First, the operators $a$ and $b$ ($a^{\dagger}$ and $b^{\dagger}$) are the *annihilation* (*creation*) operators of the two photonic modes in your problem. For an introduction to the subject I recommend you to look for some decent lecture notes on quantum optics. A well readable introductory book is Mark Fox's "Quantum Optics -- An Introduction" and a more advanced read is Grynberg, Aspect and Fabre's "An Introduction to Quantum Optics". But the parts you are interested in are possibly well explained in Nielsen and Chuang.
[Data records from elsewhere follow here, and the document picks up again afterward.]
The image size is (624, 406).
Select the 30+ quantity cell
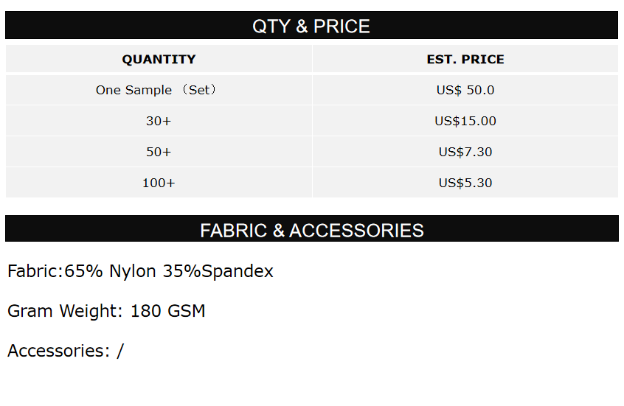tap(159, 122)
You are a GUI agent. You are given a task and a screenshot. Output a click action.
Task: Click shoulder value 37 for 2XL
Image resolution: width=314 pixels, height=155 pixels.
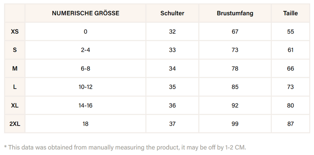coord(172,124)
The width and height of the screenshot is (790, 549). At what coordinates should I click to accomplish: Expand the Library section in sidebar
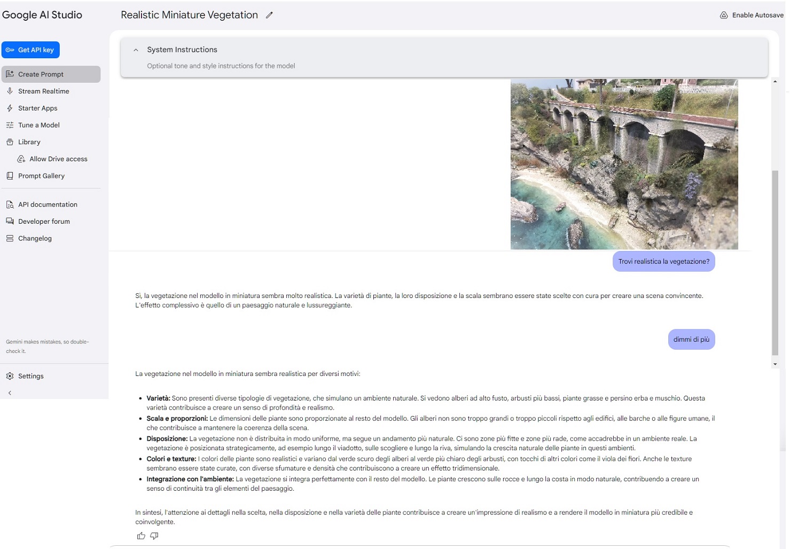(x=29, y=142)
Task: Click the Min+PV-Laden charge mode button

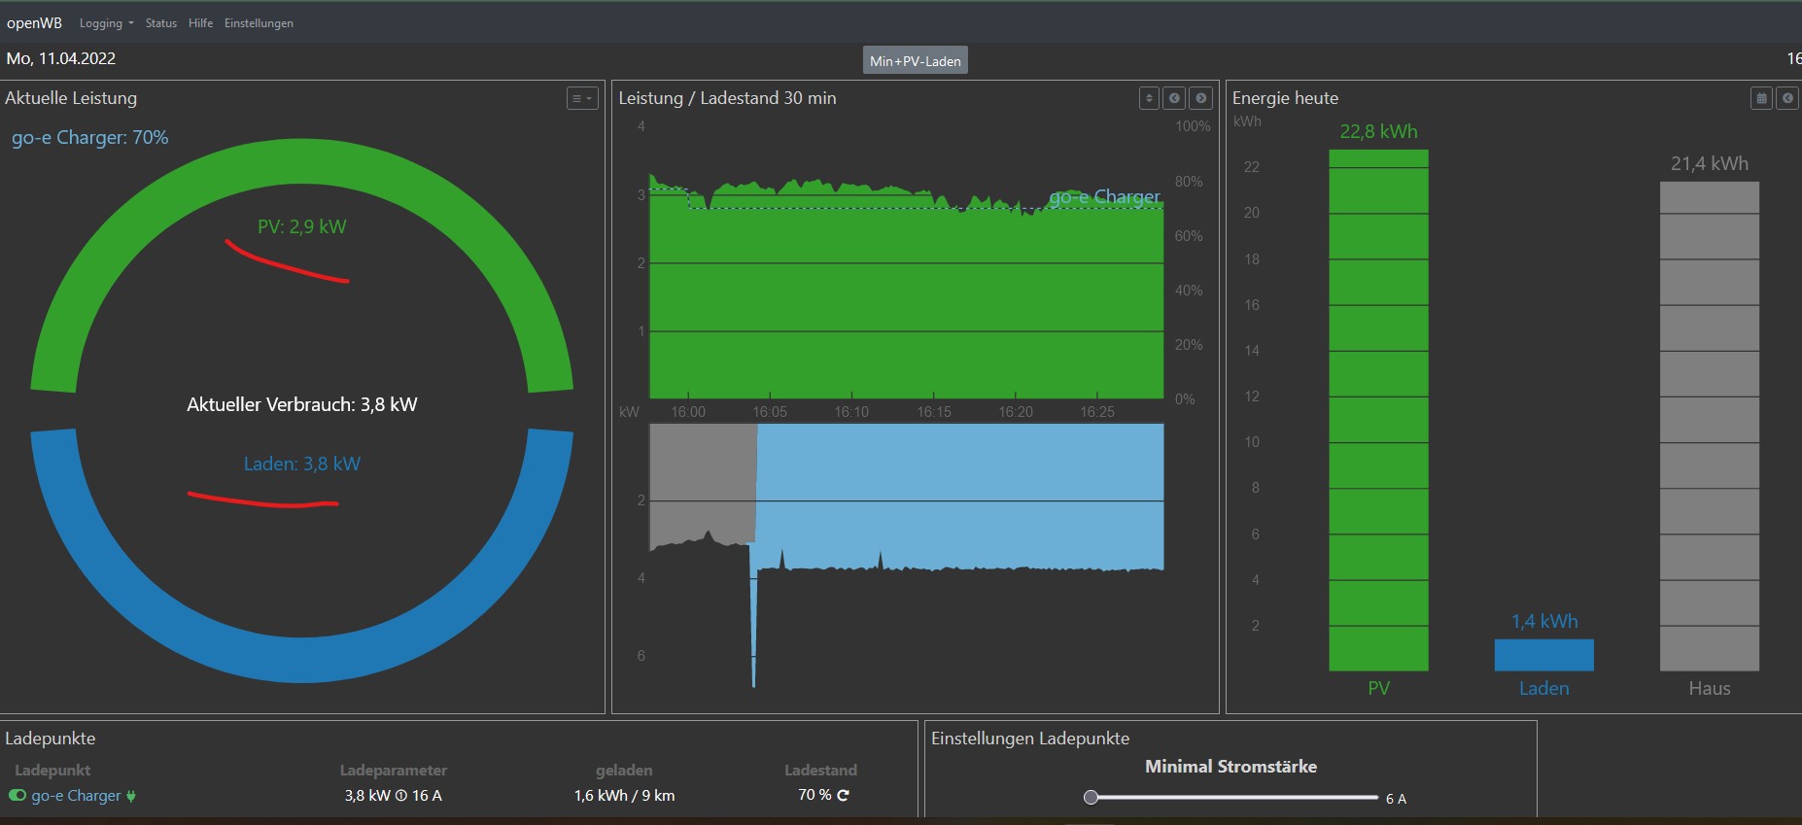Action: coord(915,60)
Also this document I found while googling might be of interest.

But back to the original question: why does the paper you mention and the Wikipedia article define the beamsplitter as
\begin{align}
U = \mathrm{e}^{i \theta (b^{\dagger} a + b a^{\dagger})}
\end{align}
with a plus sign, contrary to Nielsen and Chuang?

The truth is, both operators are "correct", they just describe polarizing and non-polarizing beamsplitters. The beamsplitters usually encountered in labs are polarizing, so that the reflected photon obtains an additional phase shift.

This is actually explained quite neatly in Box 7.3 of Nielsen and Chuang, where they show that there is an isomorphism between the transformation of two photonic modes and $SU(2)$. The plus convention corresponds to a Pauli $X$ rotation, where the minus convention corresponds to a Pauli $Y$ rotation. As pointed out before, there is an additional phase shift, embodied by the *phase operator*
\begin{align}
S = \begin{bmatrix} 1 & 0 \\ 0 & i \end{bmatrix}
\end{align}
that can be used to relate the two transformations. For that see Page 51 of "Introduction to Optical Quantum Information Processing" by Kok and Lovett.